Compassion-Focused Parent Therapy
Overview
Compassion-focused parent therapy or CFPT combines the most evidence-based positive parenting strategies for child anxiety and behavioral issues with compassionate, parent-centered therapy drawing from CFT, CBT, DBT, ACT, Schema Therapy, Shame Resilience and Attachment-Based Work. Most parenting programs offer a series of didactic skills that focus exclusively on the child as the “identified patient”, and the parent as the expected agent of change, without intention or regard for the therapeutic relationship between parent and therapist. For many parents, this approach may feel blaming and judgmental, triggering our own often deep-seated shame, trauma, anxiety, resistance, and perfectionism. CFPT understands that each parent brings their own psychological and cultural histories, including intergenerational trauma, into the therapy room which is deeply connected to their personal views on parenting, their strengths and limitations as a parent, and their desire, readiness, and ability to implement evidence-based parenting techniques to enact lasting change in the parent-child dyad.

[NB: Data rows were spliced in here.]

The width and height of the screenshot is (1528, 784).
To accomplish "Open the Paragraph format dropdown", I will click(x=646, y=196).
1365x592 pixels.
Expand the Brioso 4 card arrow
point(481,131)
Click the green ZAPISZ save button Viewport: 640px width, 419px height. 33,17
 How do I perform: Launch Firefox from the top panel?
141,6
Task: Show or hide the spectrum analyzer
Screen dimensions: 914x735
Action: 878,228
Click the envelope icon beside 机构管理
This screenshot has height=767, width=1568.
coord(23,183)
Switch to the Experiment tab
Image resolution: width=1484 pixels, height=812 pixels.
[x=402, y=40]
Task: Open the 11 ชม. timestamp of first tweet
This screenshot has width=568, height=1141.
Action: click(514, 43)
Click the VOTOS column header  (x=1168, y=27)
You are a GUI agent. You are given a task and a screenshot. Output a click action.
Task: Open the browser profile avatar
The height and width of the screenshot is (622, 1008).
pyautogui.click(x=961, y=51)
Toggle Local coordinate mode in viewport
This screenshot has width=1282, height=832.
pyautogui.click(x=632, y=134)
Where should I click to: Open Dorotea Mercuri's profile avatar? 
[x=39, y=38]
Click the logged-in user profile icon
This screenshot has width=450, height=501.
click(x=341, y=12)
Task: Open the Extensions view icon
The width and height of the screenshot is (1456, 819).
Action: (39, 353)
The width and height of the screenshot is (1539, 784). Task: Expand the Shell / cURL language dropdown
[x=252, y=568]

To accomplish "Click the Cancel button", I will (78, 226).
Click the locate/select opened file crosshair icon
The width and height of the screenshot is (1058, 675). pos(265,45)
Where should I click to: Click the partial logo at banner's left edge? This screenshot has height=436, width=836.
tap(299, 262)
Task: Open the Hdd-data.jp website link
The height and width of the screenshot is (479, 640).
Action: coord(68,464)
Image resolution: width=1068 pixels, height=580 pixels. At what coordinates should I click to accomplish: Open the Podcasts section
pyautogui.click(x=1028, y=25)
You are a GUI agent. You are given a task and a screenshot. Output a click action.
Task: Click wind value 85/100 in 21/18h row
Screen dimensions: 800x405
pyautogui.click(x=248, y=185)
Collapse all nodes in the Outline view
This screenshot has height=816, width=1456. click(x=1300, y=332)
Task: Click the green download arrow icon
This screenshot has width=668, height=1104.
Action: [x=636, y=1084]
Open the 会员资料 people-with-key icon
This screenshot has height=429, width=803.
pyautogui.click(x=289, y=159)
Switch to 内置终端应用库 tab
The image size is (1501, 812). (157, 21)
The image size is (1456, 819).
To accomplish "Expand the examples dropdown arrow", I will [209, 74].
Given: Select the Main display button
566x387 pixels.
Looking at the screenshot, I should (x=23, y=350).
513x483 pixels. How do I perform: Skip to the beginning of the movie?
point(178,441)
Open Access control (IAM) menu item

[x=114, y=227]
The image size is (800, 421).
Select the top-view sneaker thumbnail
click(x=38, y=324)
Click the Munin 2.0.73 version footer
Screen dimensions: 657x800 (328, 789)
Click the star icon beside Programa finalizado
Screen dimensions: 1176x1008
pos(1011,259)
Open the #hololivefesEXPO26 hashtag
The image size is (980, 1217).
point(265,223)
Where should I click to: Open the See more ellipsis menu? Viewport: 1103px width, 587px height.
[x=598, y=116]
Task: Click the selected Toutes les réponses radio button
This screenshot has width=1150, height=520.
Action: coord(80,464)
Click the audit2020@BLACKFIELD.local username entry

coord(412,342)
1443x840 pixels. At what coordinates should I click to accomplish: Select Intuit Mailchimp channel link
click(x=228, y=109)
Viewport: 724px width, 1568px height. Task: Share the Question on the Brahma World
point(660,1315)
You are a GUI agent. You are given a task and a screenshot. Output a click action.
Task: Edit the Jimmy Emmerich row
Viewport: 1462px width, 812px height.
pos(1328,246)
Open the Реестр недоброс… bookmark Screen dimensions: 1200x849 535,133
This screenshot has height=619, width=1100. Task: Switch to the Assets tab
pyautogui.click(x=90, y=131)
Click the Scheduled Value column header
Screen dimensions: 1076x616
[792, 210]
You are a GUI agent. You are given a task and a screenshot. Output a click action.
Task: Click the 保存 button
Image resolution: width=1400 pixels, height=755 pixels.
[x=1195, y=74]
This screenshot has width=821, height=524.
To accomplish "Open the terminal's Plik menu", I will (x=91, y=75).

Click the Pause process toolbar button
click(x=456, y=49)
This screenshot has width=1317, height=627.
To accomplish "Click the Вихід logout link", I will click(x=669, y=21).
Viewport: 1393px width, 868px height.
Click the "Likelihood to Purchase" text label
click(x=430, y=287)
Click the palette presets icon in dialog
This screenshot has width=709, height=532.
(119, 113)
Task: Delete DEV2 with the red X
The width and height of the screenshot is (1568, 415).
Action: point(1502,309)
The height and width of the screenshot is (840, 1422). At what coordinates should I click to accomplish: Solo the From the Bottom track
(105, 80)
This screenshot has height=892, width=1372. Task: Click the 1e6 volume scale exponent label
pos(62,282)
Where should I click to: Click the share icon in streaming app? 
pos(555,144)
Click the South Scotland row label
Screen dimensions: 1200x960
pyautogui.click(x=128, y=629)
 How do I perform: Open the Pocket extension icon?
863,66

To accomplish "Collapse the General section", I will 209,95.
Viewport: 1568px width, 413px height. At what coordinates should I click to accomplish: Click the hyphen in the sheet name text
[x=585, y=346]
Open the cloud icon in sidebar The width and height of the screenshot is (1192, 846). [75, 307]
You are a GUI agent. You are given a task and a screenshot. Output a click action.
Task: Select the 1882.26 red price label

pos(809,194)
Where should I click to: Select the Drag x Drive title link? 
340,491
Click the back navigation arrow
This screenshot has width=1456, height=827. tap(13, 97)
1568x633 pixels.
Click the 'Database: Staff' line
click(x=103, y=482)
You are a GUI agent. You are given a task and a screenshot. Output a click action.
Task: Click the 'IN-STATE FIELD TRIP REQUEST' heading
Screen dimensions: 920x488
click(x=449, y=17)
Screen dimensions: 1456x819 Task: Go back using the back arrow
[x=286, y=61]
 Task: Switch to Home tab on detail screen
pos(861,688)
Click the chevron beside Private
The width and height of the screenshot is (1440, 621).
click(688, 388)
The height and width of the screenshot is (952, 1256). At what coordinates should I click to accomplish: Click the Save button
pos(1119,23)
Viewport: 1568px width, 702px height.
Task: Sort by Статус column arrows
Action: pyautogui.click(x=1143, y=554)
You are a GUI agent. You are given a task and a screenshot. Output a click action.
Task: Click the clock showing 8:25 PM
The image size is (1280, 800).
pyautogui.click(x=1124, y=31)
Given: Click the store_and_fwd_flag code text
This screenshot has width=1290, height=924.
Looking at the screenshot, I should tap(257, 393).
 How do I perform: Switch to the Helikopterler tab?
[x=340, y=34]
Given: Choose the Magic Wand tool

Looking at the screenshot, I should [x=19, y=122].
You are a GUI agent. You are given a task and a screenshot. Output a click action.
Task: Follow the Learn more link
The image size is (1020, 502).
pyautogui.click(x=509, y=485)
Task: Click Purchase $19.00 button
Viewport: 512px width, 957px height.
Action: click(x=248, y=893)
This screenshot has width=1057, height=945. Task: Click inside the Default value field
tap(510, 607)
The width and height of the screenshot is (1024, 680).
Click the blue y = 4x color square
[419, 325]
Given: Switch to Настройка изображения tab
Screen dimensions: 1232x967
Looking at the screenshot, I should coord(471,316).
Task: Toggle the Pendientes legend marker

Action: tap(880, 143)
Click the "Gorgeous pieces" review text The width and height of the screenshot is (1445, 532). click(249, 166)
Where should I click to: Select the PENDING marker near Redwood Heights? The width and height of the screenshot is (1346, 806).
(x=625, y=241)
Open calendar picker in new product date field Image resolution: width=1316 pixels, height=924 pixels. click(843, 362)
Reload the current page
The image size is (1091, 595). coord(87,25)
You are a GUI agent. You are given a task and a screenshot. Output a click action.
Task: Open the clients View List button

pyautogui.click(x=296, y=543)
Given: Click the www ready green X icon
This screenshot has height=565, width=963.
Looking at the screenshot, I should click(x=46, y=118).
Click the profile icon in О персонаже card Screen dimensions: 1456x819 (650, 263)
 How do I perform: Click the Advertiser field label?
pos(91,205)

CFPT focuses on deepening connection, insight, and trust between the parent/s and therapist, actively breaking down both emotional and pragmatic roadblocks to skills implementation, while re-shaping and strengthening the parent/s’ own attachment style and identity as a parent. In this way, the parent-therapist relationship, and processes including empathy, trust, compassion, structure and consistency, non-judgmental validation, normalization/destigmatization, and therapist modeling of imperfection and humility, become foundational to engendering parent safety and empowerment which enables parents to empower their children via these same processes, building confidence, safety, and self-esteem leading to lasting change within the interconnected parent/s, child, and family system. In a sense, the therapist-parent relationship serves as a microcosm for rebuilding the parent-child relationship, providing structure, safety, perceived control, skills to manage difficult or unwanted emotions, and clear paths toward (imperfect) progress for both parent/s and child alike.